* [READING PASSAGE]:
════════
Scientists are working on a tactile sensor that could one day lend a human touch to robotic hands.
The new sensor responds to pressure and texture with a sensitivity and spatial resolution comparable to human fingers.
The sensor is a film made of stacked layers of semi-conductive nanoparticles that are separated by layers of a non-conducting material.
When pressure is exerted on the film, the layers are pressed together. This releases light and an electric current that can be measured; the amount of light and current emitted depends on the amount of pressure applied.
In one demonstration, the researchers pressed a penny into the sensory film. Pinpricks of light in the shape and outline of President Lincoln's clothes appeared on the film and the letters "TY" in "LIBERTY" on the coin could be made out.
The glowing outline was captured by a camera and then fed into a computer.
The new sensor can also operate in an alternative mode that doesn't require a camera but which is just as sensitive, Saraf said.
Better than other sensors
Most robotic systems in use today have so-called binary touch sensors which can only tell if something is touching them or not.
Researchers have created more advanced sensors, but they have either been difficult to manufacture, are too fragile to withstand real world wear-and-tear or too expensive to produce in significant amounts.
"If you want to make an electronic skin, you will have to figure out how to make it in large areas because one centimeter square is not good enough," Saraf said in a telephone interview. "Our device you can make it over a meter square."
The new sensor potentially overcomes all of the old problems and has a few added benefits to boot, Saraf and colleagues say.
For one thing, it has a finer spatial resolution than other sensors. Where other sensors have a maximum resolution of about 2 millimeters (less than a tenth of an inch), the new sensor can make out objects that are only a few tens of microns in width. One micron is equal to 0.001 millimeters.
The finer resolution raises some intriguing possibilities for future applications, Saraf said.
Robo-surgeons and cancer detectors
The new sensor would be especially useful in medicine, where robots are already routinely used in minimally invasive surgeries. Robot surgeons that could "feel" the way humans do would potentially be even more effective.
The researchers have also filed a patent for an even more ambitious use of their technology.
"The resolution of our sensor is about 10 to 40 microns. Well, the human cell is about 10 microns," Saraf told LiveScience. "If you imagine a tissue in which certain cells are cancerous, and if you imagine that cancerous cells have a different texture than normal cells, you could sense the cancerous cells."
Saraf envisions a future in which surgeons could test for cancer even as they're operating by placing a piece of biopsied tissue onto a sensor-equipped sheet of glass.
"They could determine what direction they need to cut, whether they've cut enough or whether they need to cut more," Saraf said.
════════
* [GIVEN INFORMATION]:
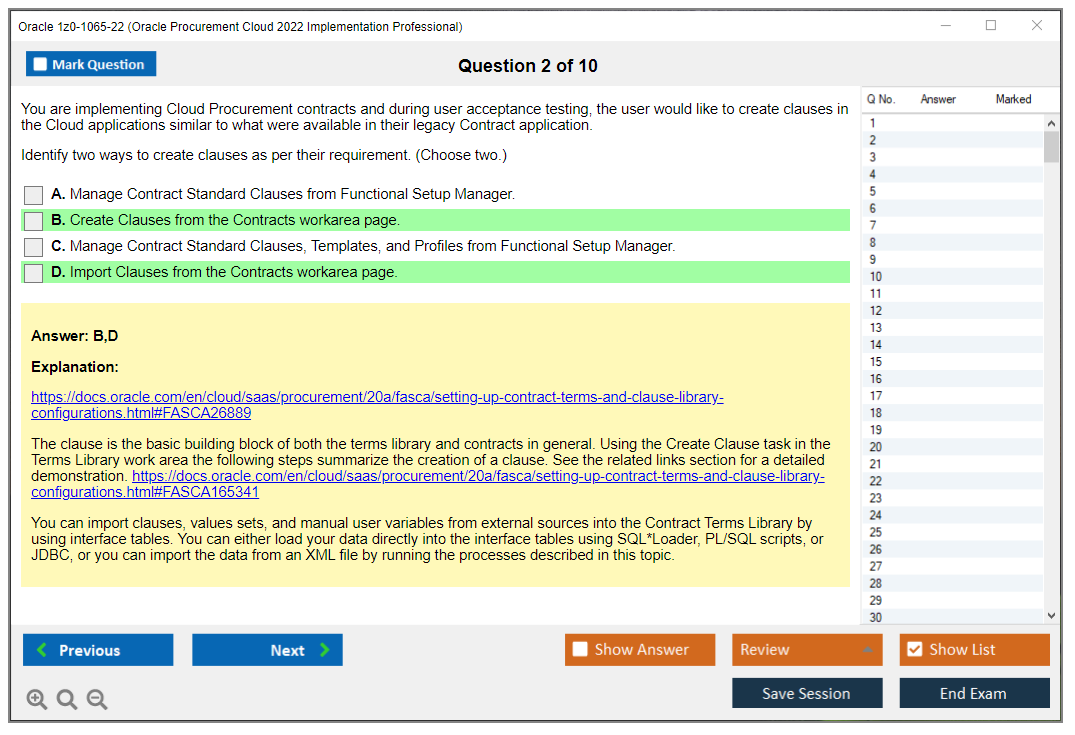Select question 5 in the list

(x=873, y=191)
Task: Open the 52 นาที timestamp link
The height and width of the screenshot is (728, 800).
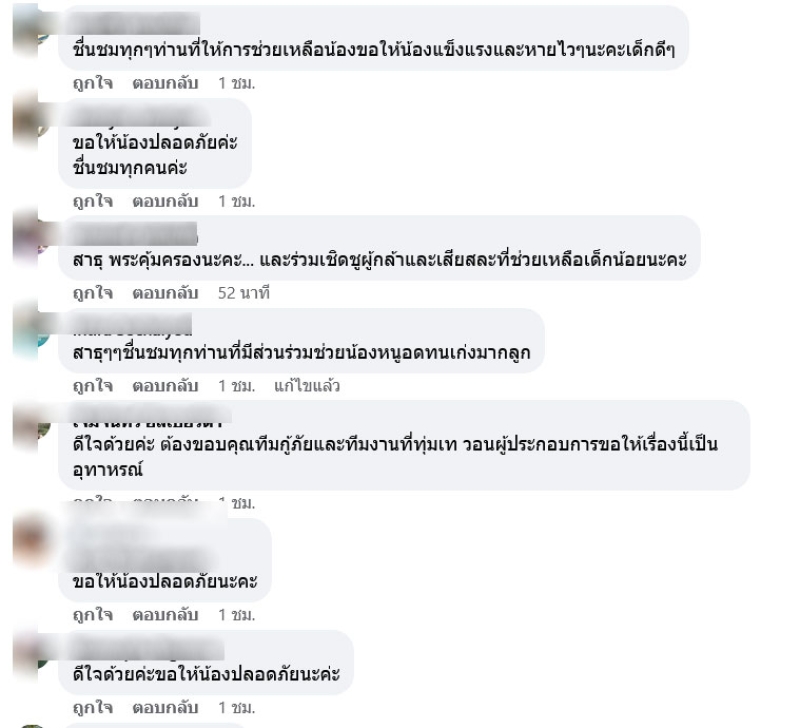Action: tap(244, 293)
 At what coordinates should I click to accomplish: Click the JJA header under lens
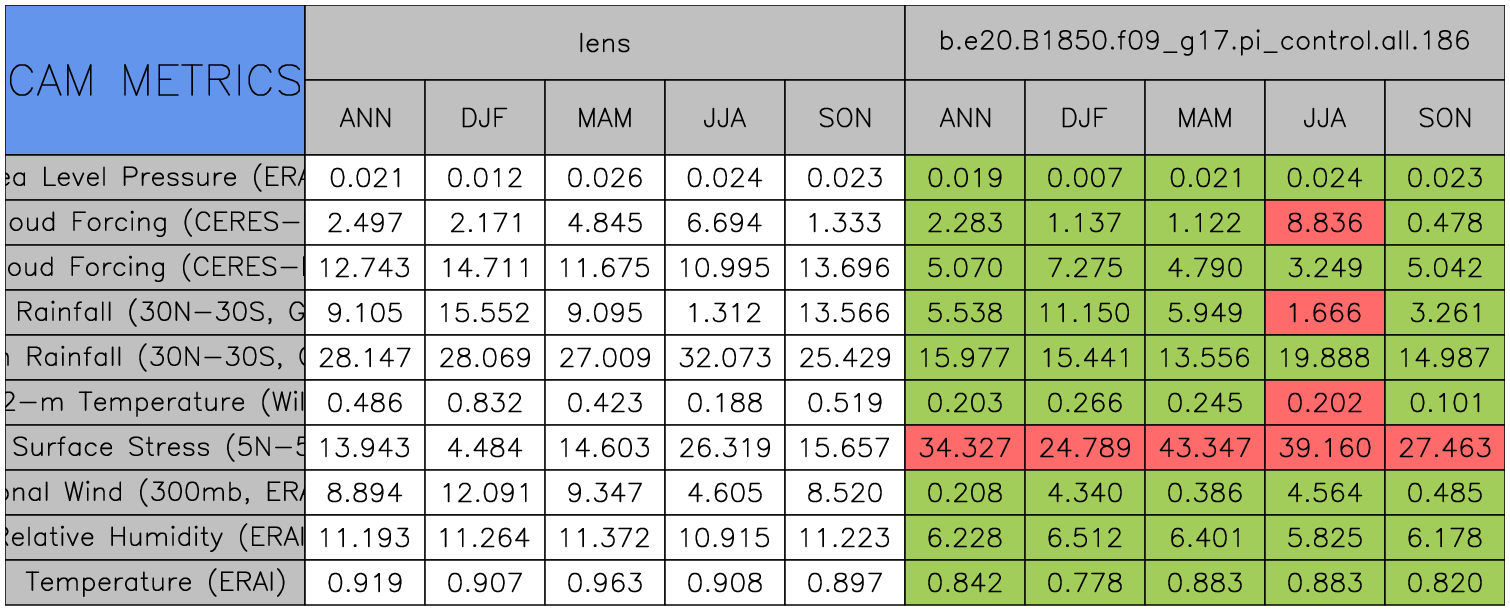click(724, 118)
════════
* [WHAT TO DO]:
a: Rework the tactile sensor passage starting with "The sensor is" and going on through "sensitive, Saraf said.", putting "microscope" wherever "camera" appears.
b: Answer these questions from the tactile sensor passage, one line each:
(i) Which letters on the coin could be made out in the penny demonstration?
(ii) What can the binary touch sensors found in most robotic systems today detect?
(iii) What resolution does Saraf give for the new sensor?

* [YOUR WRITTEN ANSWERS]:
a:
The sensor is a film made of stacked layers of semi-conductive nanoparticles that are separated by layers of a non-conducting material.
When pressure is exerted on the film, the layers are pressed together. This releases light and an electric current that can be measured; the amount of light and current emitted depends on the amount of pressure applied.
In one demonstration, the researchers pressed a penny into the sensory film. Pinpricks of light in the shape and outline of President Lincoln's clothes appeared on the film and the letters "TY" in "LIBERTY" on the coin could be made out.
The glowing outline was captured by a microscope and then fed into a computer.
The new sensor can also operate in an alternative mode that doesn't require a microscope but which is just as sensitive, Saraf said.

b:
(i) The letters "TY" in "LIBERTY."
(ii) Only whether something is touching them or not.
(iii) About 10 to 40 microns.